沒錯,在我的寫作中,有許多你注意到的作家和詩人給予我靈感和力量。不過我倒沒有刻意地去尋找他們的猶太身份,雖然在我的“寫作覺醒”階段,對我影響很深的是埃利·維塞爾,至今也有多位猶太身份的作家、詩人和學者的書籍對我的影響很大,但主要不是因爲這一身份。

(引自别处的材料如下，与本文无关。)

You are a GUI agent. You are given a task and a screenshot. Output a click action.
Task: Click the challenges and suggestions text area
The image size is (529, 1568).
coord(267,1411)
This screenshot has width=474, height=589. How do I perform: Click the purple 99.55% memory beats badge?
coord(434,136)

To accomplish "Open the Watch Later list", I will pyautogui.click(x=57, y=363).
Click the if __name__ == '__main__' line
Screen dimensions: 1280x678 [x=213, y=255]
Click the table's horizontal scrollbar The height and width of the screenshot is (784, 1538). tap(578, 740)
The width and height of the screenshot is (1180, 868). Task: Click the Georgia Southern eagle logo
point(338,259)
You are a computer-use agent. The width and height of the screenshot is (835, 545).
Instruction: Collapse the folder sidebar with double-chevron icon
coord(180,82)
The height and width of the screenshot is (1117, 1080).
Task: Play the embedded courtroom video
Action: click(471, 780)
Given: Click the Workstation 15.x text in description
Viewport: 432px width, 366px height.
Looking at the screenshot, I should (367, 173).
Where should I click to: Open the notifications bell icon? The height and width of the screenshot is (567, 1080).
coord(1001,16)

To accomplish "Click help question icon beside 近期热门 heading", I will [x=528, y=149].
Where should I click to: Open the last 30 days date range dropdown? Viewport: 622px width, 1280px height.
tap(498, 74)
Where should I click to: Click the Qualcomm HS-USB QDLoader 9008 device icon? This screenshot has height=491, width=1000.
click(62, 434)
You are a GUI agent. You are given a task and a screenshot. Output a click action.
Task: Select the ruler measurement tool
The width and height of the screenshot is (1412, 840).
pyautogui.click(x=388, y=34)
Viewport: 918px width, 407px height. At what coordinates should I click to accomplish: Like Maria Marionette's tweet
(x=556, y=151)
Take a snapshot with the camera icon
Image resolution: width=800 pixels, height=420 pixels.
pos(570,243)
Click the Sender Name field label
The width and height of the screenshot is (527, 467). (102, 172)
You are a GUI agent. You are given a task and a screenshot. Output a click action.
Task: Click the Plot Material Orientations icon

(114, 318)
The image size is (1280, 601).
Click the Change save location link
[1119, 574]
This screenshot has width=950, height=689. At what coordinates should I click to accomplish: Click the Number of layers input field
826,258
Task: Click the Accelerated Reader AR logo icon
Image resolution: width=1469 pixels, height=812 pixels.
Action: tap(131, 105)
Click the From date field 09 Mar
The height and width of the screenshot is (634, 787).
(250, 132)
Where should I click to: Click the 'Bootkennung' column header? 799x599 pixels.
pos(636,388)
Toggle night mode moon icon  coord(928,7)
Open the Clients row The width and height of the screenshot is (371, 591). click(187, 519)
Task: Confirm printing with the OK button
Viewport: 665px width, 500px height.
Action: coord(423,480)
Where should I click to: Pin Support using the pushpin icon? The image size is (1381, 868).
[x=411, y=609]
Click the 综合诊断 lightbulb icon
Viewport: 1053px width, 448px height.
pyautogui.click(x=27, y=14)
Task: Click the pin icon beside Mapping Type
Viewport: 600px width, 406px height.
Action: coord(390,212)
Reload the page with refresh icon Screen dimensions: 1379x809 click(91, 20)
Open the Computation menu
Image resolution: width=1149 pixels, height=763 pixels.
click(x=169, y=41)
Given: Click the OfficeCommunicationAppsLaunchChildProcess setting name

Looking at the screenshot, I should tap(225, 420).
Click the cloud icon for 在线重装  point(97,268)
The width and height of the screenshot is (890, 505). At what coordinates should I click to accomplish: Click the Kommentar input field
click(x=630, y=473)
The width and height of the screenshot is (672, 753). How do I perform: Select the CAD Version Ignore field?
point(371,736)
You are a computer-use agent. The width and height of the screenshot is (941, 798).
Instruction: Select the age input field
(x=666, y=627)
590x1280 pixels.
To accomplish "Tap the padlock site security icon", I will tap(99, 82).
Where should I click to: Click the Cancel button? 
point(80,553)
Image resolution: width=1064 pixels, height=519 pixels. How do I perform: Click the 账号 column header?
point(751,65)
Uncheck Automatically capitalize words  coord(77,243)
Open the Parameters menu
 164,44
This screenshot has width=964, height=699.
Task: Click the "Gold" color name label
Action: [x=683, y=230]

在我的寫作進入自覺的階段,我更看重:一是抵抗極權(主要指的是共產主義)的,二是抵抗殖民主義和帝國主義的,那些作家、詩人和學者。巴勒斯坦裔的學者薩義德說過:“殖民主義和帝國主義對我來說不是抽象的觀念,而是特殊的生命經驗和形式,具有幾乎無法忍受的具體感。”事實上,我是因爲自己的以及本民族的殖民主義經驗,而更關注也更容易受到寫作殖民主義、(後)殖民主義問題的作家及學者的影響。在這方面,我主要是靠自己的興趣和覺悟去尋找。而對我影響至深,堪稱導師級的是薩義德。我最近又一次重讀他的《文化的帝國主義》,再次受到很大啓發。這幾位作家的名字也必須要提及:法農、加繆、奈保爾、魯西迪。同時,我也因爲我們的極權主義經驗,而對極權主義國家或研究極權主義的作家、詩人和學者的著作感興趣。比如前蘇聯、捷克、波蘭、羅馬尼亞等。
提及原住民,與其說關注原住民的命運,不如說更關注原住民被殖民的命運。也因此,我會盡量地閱讀一些人類學方面的著作。是的,從中可以發現或感受到藏人在當今的相似經驗、境遇。比如19世紀被白人軍官殺害的印第安酋長坐牛,我懷着悲傷,熱愛他的反抗意志。更何況,他的容貌是那麼地酷似圖伯特牧人。